Write the next part of the article below about the song "Don't Need Love," starting right after its last sentence and ignoring the entries that follow it.

§ **Document excerpt**:

* * *

Single by Johnny Diesel and the Injectors

from the album Johnny Diesel and the Injectors
- B-side: "Never Last"
- Released: 23 October 1988
- Recorded: August 1988 – September 1988
- Studio: Ardent Studio and Alpha Sound (Memphis, Tennessee)
- Genre: Pop; rock;
- Length: 4:15
- Label: Chrysalis
- Songwriter: Diesel
- Producer: Terry Manning

Johnny Diesel and the Injectors singles chronology
|  | "Don't Need Love" (1988) | "Soul Revival" (1989) |

Alternative cover
- Limited edition

= Don't Need Love (Johnny Diesel and the Injectors song) =

"Don't Need Love" is the debut single by Australian rock group Johnny Diesel and the Injectors. The song was released in October 1988 and peaked at 10 in Australia and 7 in New Zealand.

The song was nominated for two awards at the ARIA Music Awards of 1989, winning Best New Talent but losing Breakthrough Artist – Single to "That's When I Think of You" by 1927.

* * *

§ **Record set**:

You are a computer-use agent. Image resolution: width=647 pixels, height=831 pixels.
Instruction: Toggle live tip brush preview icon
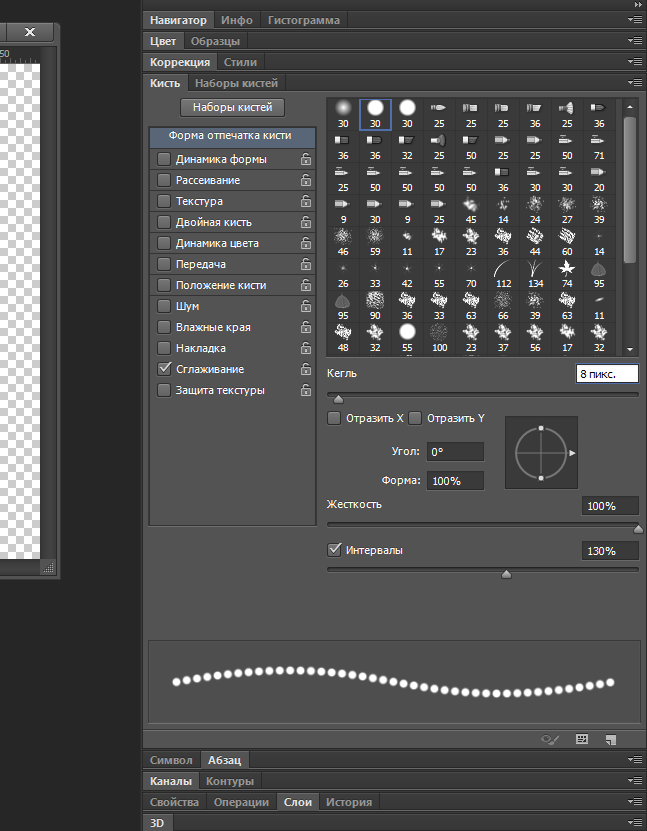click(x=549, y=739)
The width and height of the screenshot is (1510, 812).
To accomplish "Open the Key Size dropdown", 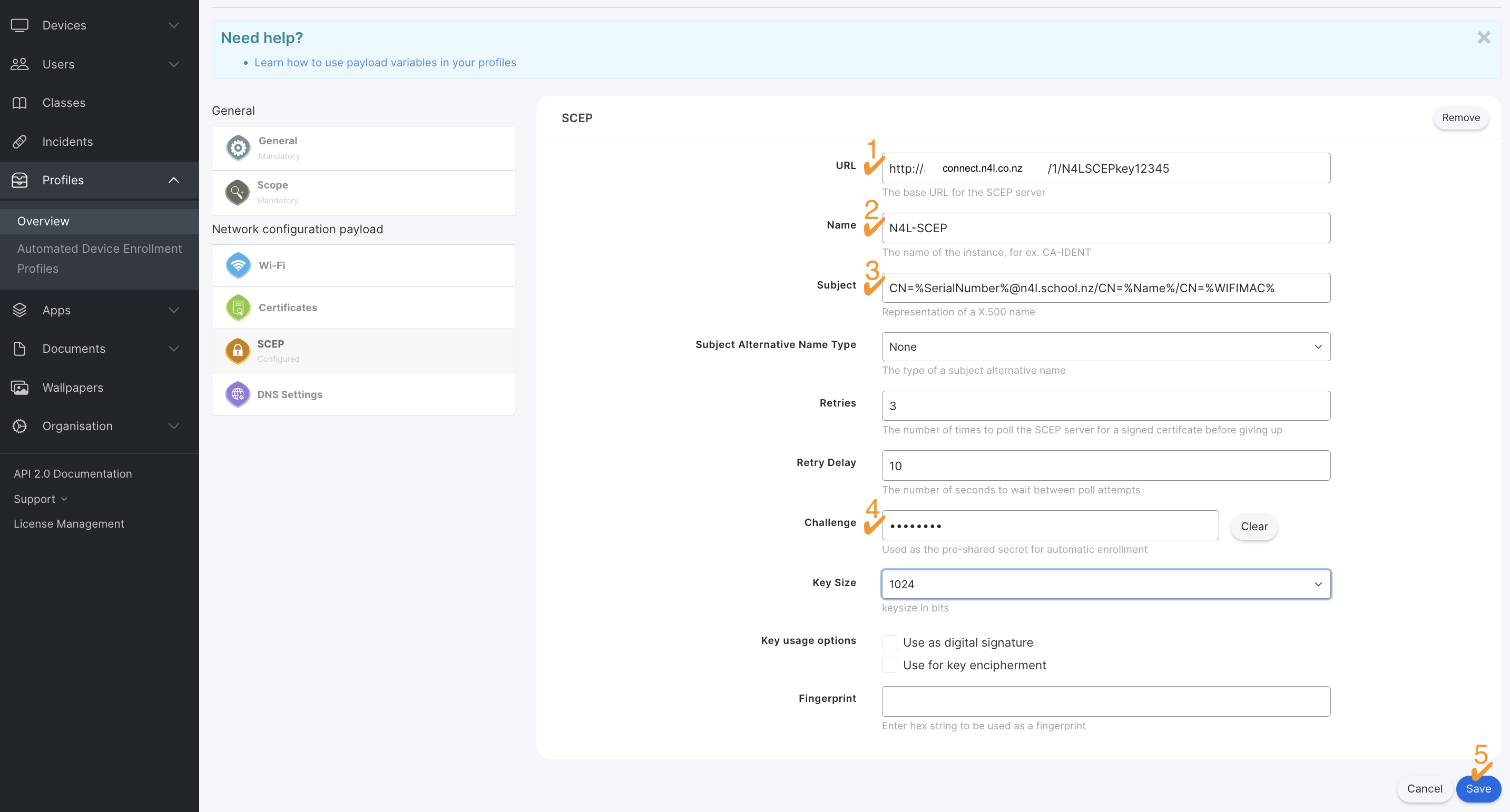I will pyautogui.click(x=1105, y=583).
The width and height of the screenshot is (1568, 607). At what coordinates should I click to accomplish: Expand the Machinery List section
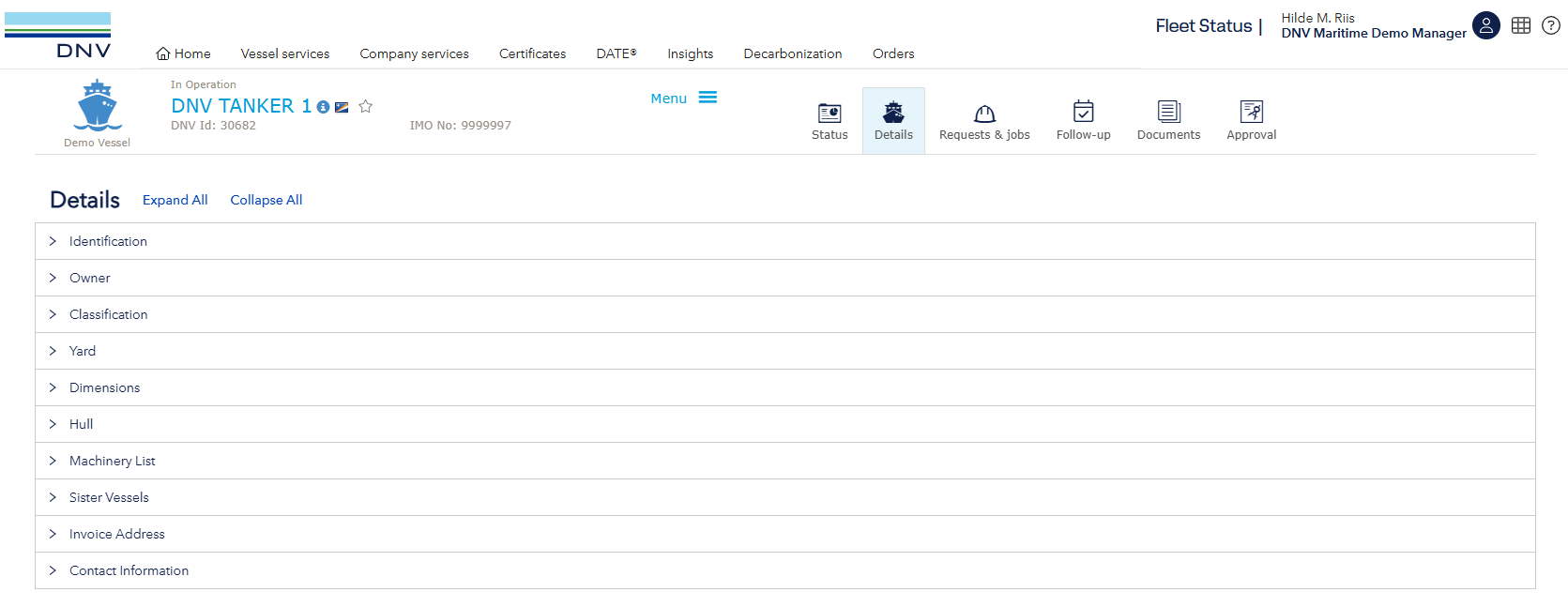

* * *

§ **Result of this exercise**:
==Track listing==
7" single
1. "Don't Need Love" – 4:15
2. "Never Last" – 3:33

12" vinyl
1. "Don't Need Love" – 4:15
2. "Never Last" – 3:33
3. "Parisienne Hotel"

==Personnel==
- Terry Manning – producer, engineer, mixing
- Johnny "Tatt" Dalzell – bass guitar
- Yak Sherrit – drums
- Johnny Diesel – guitar, vocals
- Bernie Bremond – saxophone, backing vocals

==Charts==
"Don't Need Love" debuted at number 36 in Australia in November 1988, before peaking at #10 in December.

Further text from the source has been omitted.